How We're Transforming the Practice of Learning From Incidents in a 12,000 Person Organization

The IBM CIO organization is making significant progress along our journey to learn more from our incidents. Where previously a small number of our leaders would discuss a handful of "major incident RCAs" focusing almost exclusively what broke and how we’re fixing it, we are now having broad and open discussions that are improving everyone's understanding of our systems, the expertise that keeps them running normally, and the challenges that can overwhelm that expertise. A centerpiece of the IBM CIO Learning from Incidents Program is a monthly discussion in which the CIO senior leadership team, all technical leaders in the organization, and many others gather to review and discuss the story of a recent incident. Hundreds of CIO team members have participated in these meetings and/or viewed the recordings, and these monthly meetings have led to several significant outcomes. These monthly meetings are also inspiring CIO teams to improve their own practice of learning from incidents.From this presentation, the audience will understand:- Why the IBM CIO organization is adopting a resilience engineering approach to learning from incidents- How this approach differs from the traditional RCA and Problem Management practices- What the IBM CIO organization has been doing to improve our ability to learn from incidents- What are some of the themes and outcomes we've observed- How we got here, and how other organizations can join us on this journey

Chapters

Full transcript

The complete talk, organized by section.

David Leigh

All right. Thank you all for coming. Let's go ahead and get started.

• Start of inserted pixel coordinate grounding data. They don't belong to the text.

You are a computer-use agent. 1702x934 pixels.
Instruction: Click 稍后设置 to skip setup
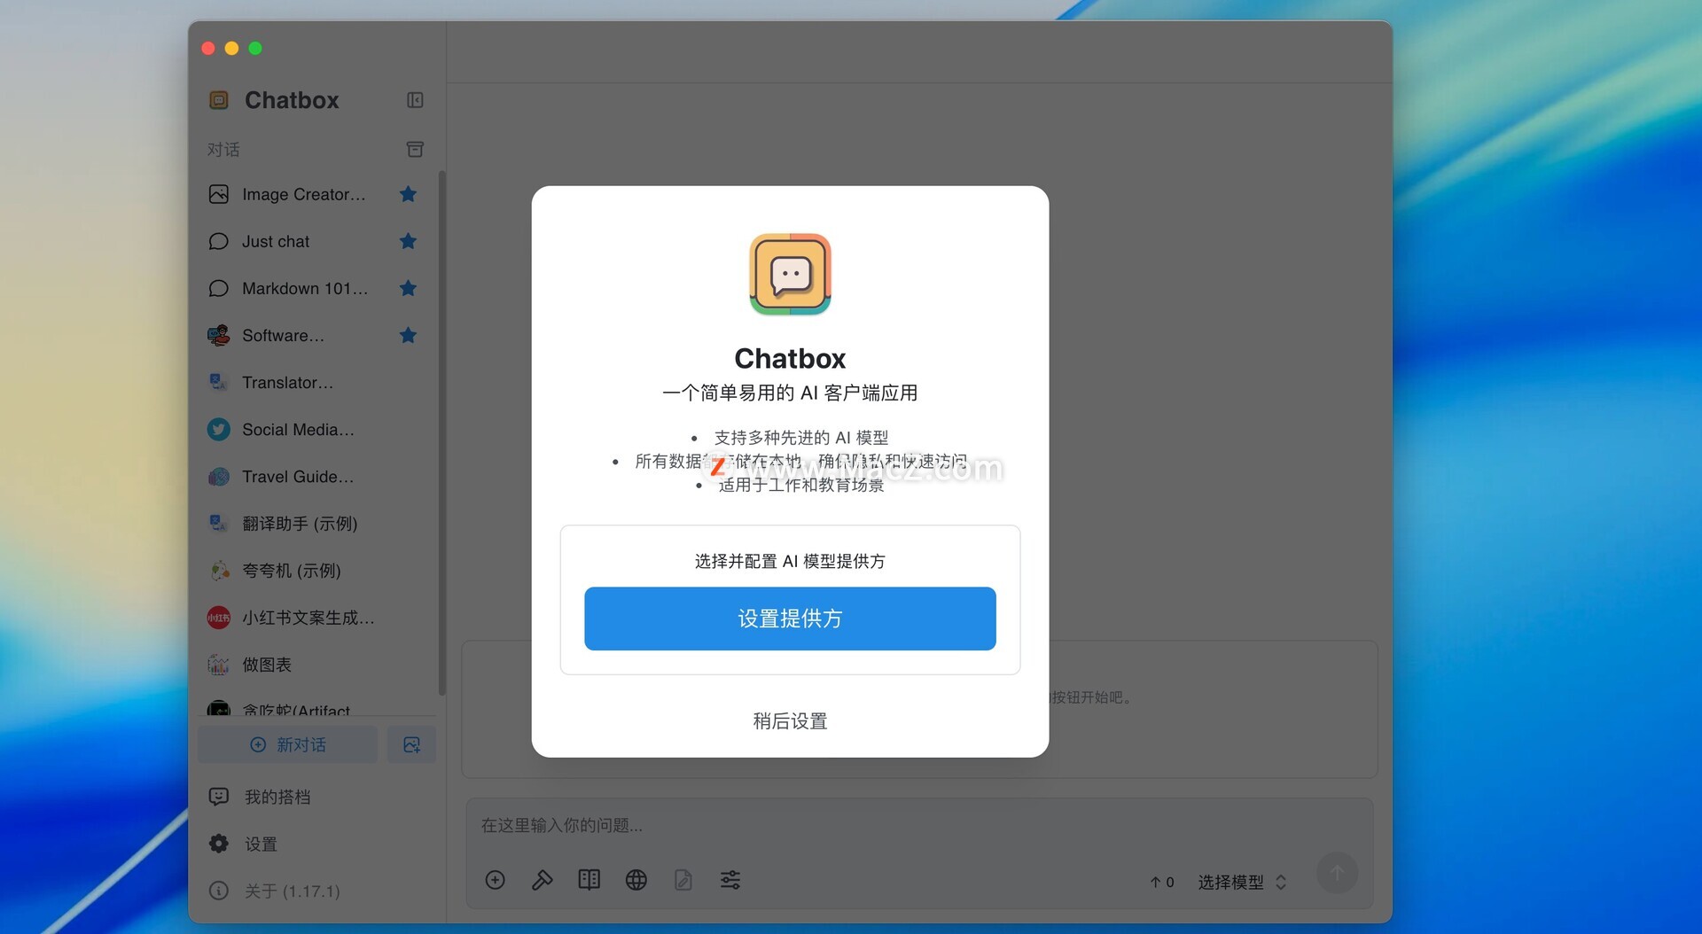pyautogui.click(x=790, y=721)
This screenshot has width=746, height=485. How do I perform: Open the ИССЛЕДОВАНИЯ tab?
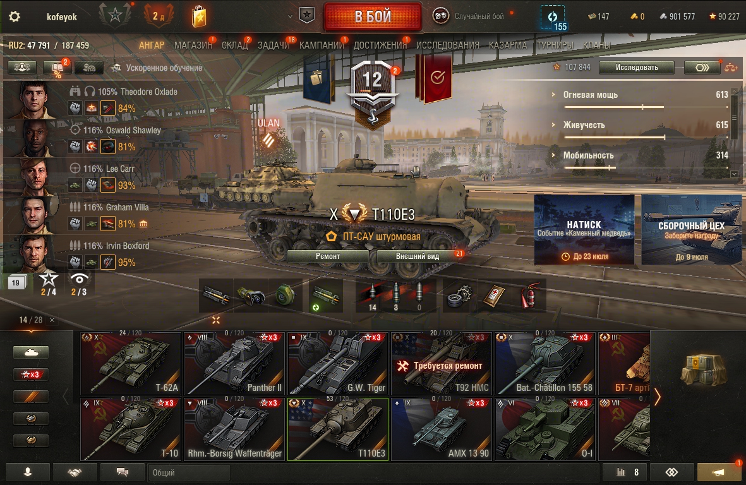pyautogui.click(x=447, y=45)
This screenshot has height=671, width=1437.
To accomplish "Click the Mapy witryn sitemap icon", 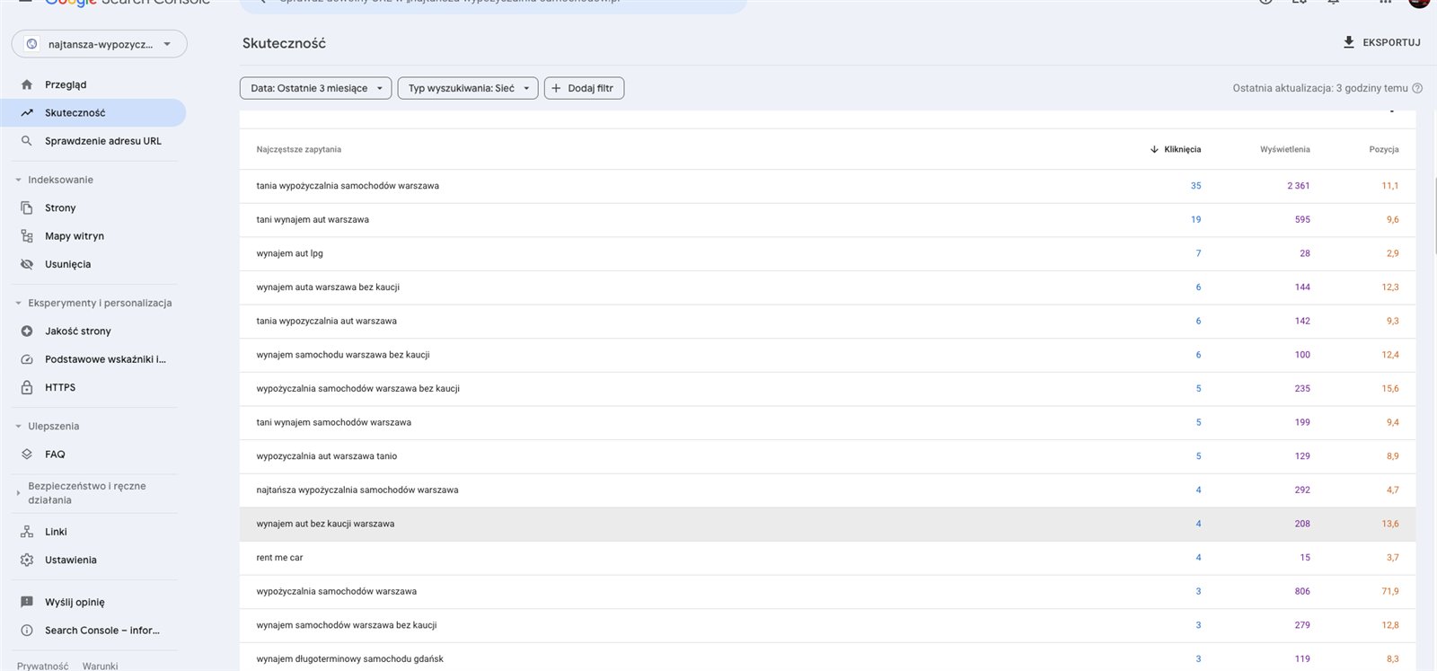I will (27, 236).
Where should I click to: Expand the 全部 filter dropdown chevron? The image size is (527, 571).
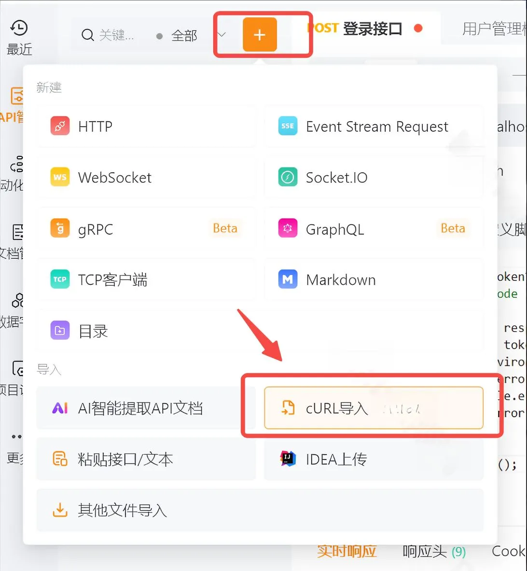point(222,35)
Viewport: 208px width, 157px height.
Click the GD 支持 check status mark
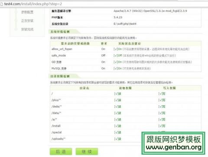click(117, 62)
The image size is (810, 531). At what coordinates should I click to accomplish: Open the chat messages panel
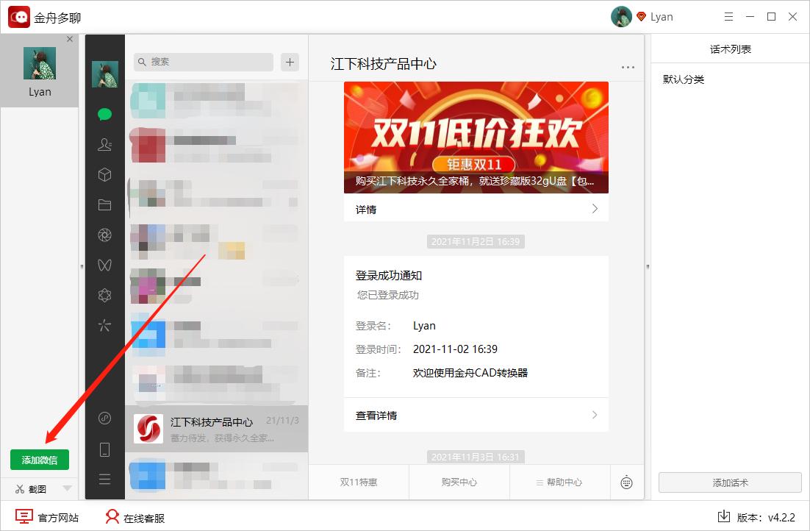click(104, 115)
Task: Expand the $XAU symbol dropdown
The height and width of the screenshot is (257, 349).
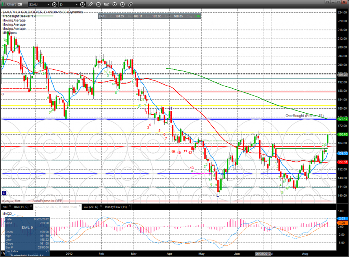Action: click(x=48, y=5)
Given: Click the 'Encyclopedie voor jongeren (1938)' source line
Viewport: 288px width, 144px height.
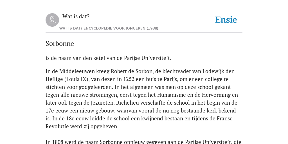Looking at the screenshot, I should 109,28.
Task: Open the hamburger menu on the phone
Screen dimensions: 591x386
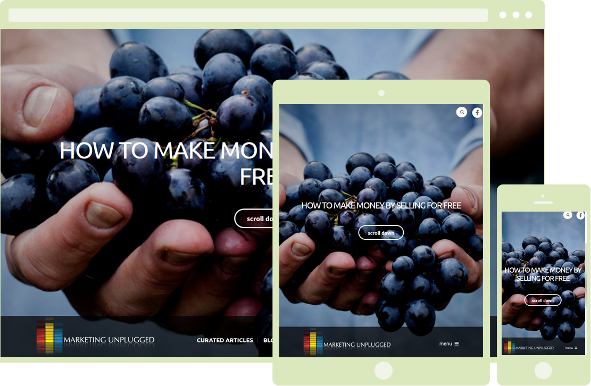Action: pyautogui.click(x=571, y=348)
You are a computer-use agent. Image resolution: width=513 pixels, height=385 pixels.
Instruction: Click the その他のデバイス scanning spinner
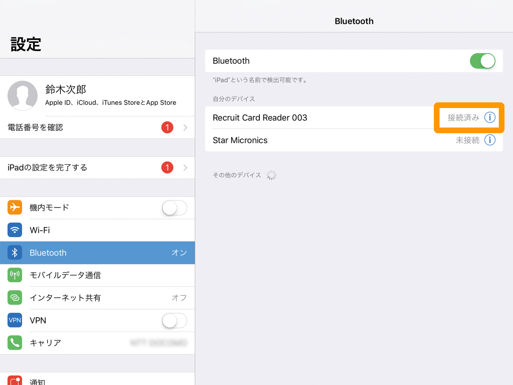(x=271, y=175)
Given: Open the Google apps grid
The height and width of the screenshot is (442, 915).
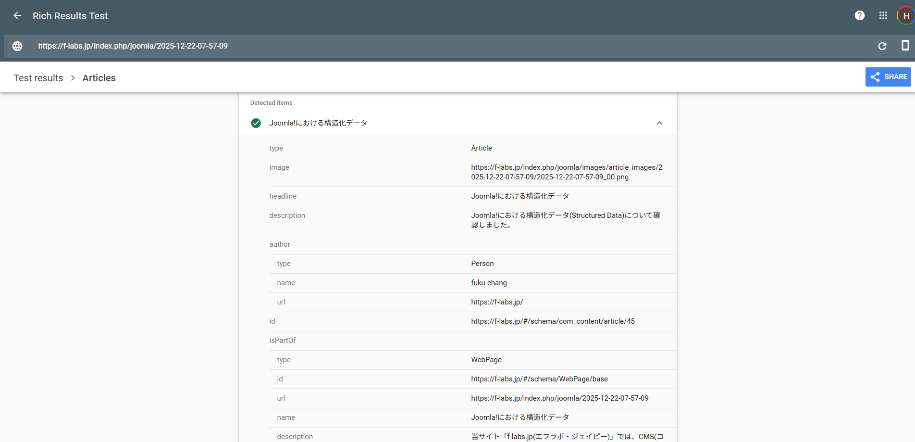Looking at the screenshot, I should [x=883, y=16].
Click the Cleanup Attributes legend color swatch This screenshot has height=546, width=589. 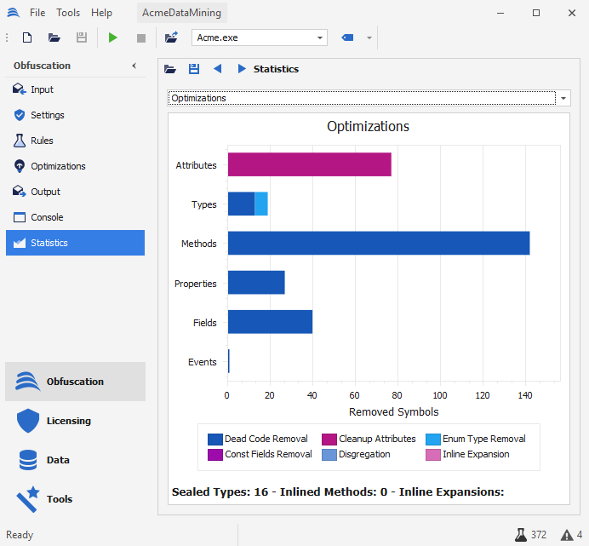(329, 439)
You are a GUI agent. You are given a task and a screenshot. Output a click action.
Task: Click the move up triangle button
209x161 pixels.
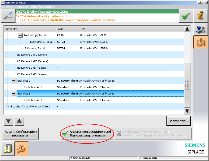(19, 121)
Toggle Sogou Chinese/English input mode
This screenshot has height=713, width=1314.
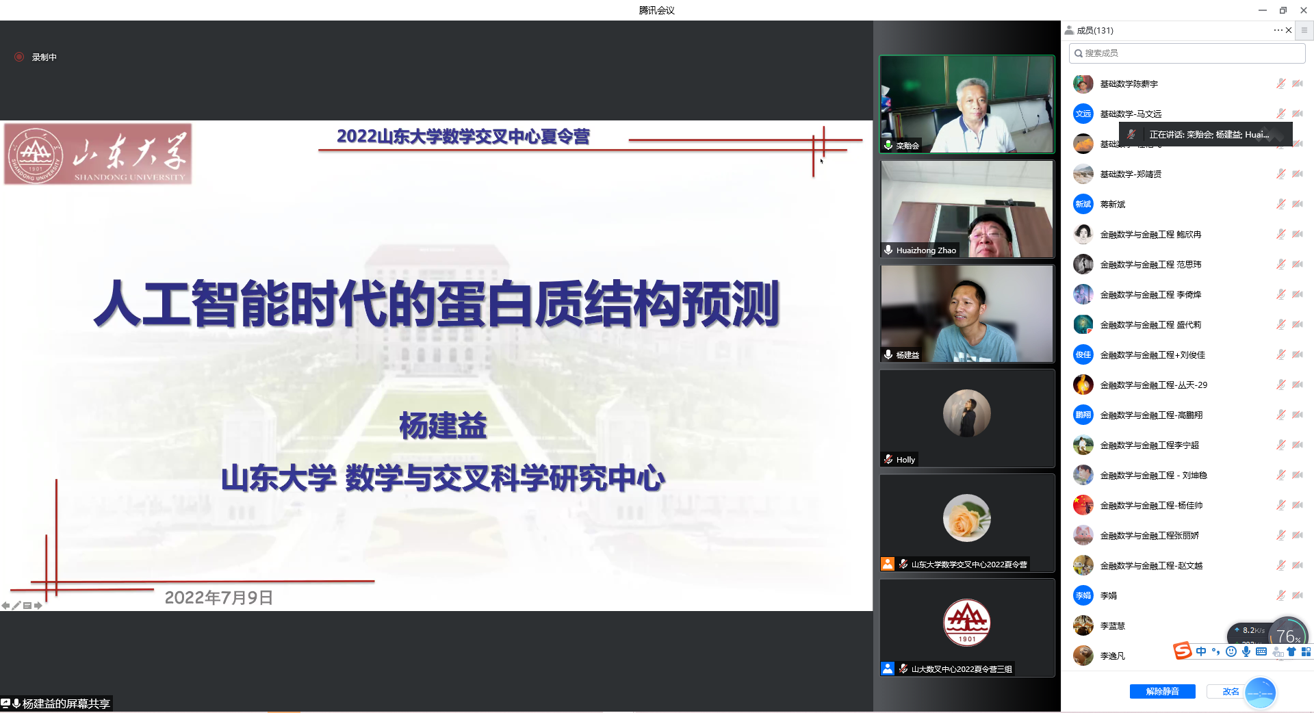click(x=1201, y=651)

I'm David Leigh, and I work in the IBM CIO organization. I've been at IBM a while. For most of my career, I've gravitated to projects involving adoption of modern practices and tools.

I actually attended the first DevOps Enterprise Summit back in 2014. At that time I was involved in internal adoption of DevOps practices. It was in that context that I stumbled across the work that John Allspaw was doing in bringing the field of resilience engineering to IT and vice versa.

I spent the next several years scaling tools like Slack Enterprise and GitHub Enterprise across all of IBM. With hundreds of thousands of Slack users and tens of thousands of GitHub users, we regularly pushed these tools beyond their limits, and we had many opportunities to learn from incidents.

Since 2015, I've had the opportunity and honor of representing IBM in the SNAFU Catchers Consortium. All of this led to the role I have now, which is engineering resilience for our 12,000-person CIO organization. This talk is about the journey that we've been on to transform how we learn from incidents. I'll start by explaining where we started and where we're headed.

Here are two perspectives of system safety. The traditional view is that the systems we build are perfectly designed, and if there are failures, it's either because someone screwed something up or because of a failure in some technical component of the system. This is the view which has informed the root cause analysis approach that we're all familiar with. Under this traditional view, if we fix that person or that technical component, then the system will go back to being perfect. We typically rely on enforcement of processes and rules to help make things go better. ITIL is 100% informed by this traditional view.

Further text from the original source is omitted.